Each line containing the string "computer" should be copied out of the entries.

START DATASET ENTRIES

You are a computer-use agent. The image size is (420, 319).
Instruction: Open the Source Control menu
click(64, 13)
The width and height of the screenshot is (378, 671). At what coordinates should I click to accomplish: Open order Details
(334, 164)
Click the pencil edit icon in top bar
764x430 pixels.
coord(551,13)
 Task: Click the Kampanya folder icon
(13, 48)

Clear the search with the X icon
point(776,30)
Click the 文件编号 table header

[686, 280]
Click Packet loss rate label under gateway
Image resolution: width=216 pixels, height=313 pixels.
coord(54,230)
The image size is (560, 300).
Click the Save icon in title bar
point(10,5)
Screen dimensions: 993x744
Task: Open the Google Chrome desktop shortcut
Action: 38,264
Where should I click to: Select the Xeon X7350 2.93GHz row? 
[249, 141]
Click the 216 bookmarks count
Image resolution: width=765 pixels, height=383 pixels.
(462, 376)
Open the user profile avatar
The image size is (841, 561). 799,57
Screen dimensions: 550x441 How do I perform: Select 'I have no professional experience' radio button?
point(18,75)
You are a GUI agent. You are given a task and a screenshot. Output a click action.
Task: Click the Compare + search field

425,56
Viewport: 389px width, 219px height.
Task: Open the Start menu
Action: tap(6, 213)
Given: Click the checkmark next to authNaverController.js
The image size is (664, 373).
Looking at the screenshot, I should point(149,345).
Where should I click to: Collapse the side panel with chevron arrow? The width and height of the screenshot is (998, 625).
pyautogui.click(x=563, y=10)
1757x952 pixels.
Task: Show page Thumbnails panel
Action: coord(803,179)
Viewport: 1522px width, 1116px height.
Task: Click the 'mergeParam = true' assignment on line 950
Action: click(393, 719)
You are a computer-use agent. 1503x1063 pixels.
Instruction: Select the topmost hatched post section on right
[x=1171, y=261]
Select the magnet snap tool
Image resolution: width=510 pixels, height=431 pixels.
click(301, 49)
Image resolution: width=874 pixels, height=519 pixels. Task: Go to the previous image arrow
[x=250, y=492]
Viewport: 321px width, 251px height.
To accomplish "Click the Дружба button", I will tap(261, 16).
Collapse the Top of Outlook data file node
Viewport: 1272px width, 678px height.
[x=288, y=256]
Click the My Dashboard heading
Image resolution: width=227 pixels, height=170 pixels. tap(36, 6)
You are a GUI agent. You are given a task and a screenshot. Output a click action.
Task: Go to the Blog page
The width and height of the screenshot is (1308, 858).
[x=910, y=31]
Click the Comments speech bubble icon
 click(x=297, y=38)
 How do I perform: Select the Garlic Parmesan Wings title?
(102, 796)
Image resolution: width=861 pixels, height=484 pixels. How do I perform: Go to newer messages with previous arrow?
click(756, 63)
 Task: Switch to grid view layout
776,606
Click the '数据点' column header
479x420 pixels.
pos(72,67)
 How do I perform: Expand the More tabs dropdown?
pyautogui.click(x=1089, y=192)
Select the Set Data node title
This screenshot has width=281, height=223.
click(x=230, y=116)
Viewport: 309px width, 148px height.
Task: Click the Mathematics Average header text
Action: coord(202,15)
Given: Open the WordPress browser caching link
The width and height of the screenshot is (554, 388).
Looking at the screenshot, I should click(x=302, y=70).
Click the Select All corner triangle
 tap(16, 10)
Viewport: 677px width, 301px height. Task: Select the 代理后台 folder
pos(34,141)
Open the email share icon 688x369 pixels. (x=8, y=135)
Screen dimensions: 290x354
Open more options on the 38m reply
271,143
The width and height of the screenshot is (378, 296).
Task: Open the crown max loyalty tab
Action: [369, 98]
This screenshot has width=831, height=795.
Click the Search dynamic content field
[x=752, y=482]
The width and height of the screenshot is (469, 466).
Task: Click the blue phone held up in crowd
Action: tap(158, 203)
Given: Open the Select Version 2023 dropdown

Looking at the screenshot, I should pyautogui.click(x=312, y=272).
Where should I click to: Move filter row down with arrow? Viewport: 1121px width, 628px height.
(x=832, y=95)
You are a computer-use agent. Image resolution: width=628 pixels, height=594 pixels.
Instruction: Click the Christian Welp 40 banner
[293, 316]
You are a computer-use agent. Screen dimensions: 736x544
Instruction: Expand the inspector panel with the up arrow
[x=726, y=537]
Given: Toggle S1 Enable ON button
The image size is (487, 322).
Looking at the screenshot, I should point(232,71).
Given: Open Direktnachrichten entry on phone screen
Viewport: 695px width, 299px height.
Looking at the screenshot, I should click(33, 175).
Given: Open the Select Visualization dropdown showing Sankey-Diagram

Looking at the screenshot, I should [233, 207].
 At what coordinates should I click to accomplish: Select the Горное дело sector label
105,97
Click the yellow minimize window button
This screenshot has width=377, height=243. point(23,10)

END DATASET ENTRIES

- RESPONSE AREA -
You are a computer-use agent. The image size is (420, 319).
You are a computer-use agent. 1503x1063 pixels.
You are a computer-use agent. Image resolution: width=628 pixels, height=594 pixels.
You are a computer-use agent. Screen dimensions: 736x544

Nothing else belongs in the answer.